German toy maker Zapf Creations is launching a 'Baby George' doll - that costs £10 more than an identical toy that lacks the royal name.

Costing £47.99, the doll was showcased at the Toy Retailers Association 'Dream Toys' exhibition last week and is shortly to go on sale.



"The royal doll features a beautiful regal-themed outfit and he comes housed in a specially designed box," says the company in a press release. "When your little prince or princess looks after him, Baby Annabell Brother Baby George will respond by making realistic sounds and facial expressions."

However, the doll appears to be identical to the Baby Annabell Brother doll, apart from its Union Jack romper suit, hat, dummy and bottle - and an extra £10 on the price tag. Like the other dolls in the range, it cries, moves its eyes and mouth and reacts to sounds.

Zapf denies, though, that the doll is based on the latest addition to the Royal Family, and says it's simply a 'refresh' of the existing product line.

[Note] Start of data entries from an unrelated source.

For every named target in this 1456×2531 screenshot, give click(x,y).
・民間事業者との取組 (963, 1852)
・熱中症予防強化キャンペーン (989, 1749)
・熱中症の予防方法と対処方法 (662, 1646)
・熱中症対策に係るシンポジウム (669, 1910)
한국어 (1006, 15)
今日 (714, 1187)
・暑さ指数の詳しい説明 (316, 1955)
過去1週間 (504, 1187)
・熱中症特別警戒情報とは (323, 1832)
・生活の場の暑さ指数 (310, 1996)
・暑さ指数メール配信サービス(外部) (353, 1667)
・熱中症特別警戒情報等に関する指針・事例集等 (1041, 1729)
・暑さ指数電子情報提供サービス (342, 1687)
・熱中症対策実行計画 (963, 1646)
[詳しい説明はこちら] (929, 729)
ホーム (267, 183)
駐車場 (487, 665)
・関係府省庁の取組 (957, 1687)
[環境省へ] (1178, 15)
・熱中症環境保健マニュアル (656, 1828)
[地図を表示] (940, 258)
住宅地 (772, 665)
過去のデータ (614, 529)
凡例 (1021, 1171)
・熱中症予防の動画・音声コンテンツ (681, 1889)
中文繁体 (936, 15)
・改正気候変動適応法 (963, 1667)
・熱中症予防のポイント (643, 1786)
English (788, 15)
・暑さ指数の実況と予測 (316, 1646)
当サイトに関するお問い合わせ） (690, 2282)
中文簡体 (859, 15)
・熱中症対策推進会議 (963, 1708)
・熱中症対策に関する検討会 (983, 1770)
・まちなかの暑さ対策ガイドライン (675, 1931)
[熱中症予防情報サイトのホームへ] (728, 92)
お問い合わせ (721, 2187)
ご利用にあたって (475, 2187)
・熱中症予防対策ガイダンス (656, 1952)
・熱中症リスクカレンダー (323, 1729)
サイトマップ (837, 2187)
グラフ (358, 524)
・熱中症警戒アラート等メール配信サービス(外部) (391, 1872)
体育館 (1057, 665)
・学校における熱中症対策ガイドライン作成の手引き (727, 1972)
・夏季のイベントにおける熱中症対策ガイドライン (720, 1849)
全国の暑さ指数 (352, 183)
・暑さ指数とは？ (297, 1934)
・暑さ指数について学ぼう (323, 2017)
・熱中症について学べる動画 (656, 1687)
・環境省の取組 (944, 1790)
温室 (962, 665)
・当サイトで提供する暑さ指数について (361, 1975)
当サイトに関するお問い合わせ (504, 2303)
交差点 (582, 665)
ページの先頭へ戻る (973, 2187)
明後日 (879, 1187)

"This isn't specifically 'Royal Baby George' doll, rather an addition to the Baby Annabell Brother range, named George," a company spokesman told the Daily Mirror. "This is a reflection of George no doubt becoming a popular boy's name. The royal doll features a beautiful regal-themed outfit."

Zapf, like other manufacturers, has to tread very carefully indeed when it comes to royal-themed products. The Lord Chamberlain's Office has strict guidelines on the use of royal names and images, prohibiting manufacturers from falsely implying that a product has official endorsement.

"In October 2012 the ASA upheld a complaint against an ad for a Prince William Royal Bridegroom Porcelain Doll because the image in the ad was found not to be an accurate representation of the product and therefore breached the code," says the Committee of Advertising Practice.

"There is no minimum number of complaints required to spark an investigation, however it's worth noting that the popularity of such products can result in a higher level of complaints if something goes wrong."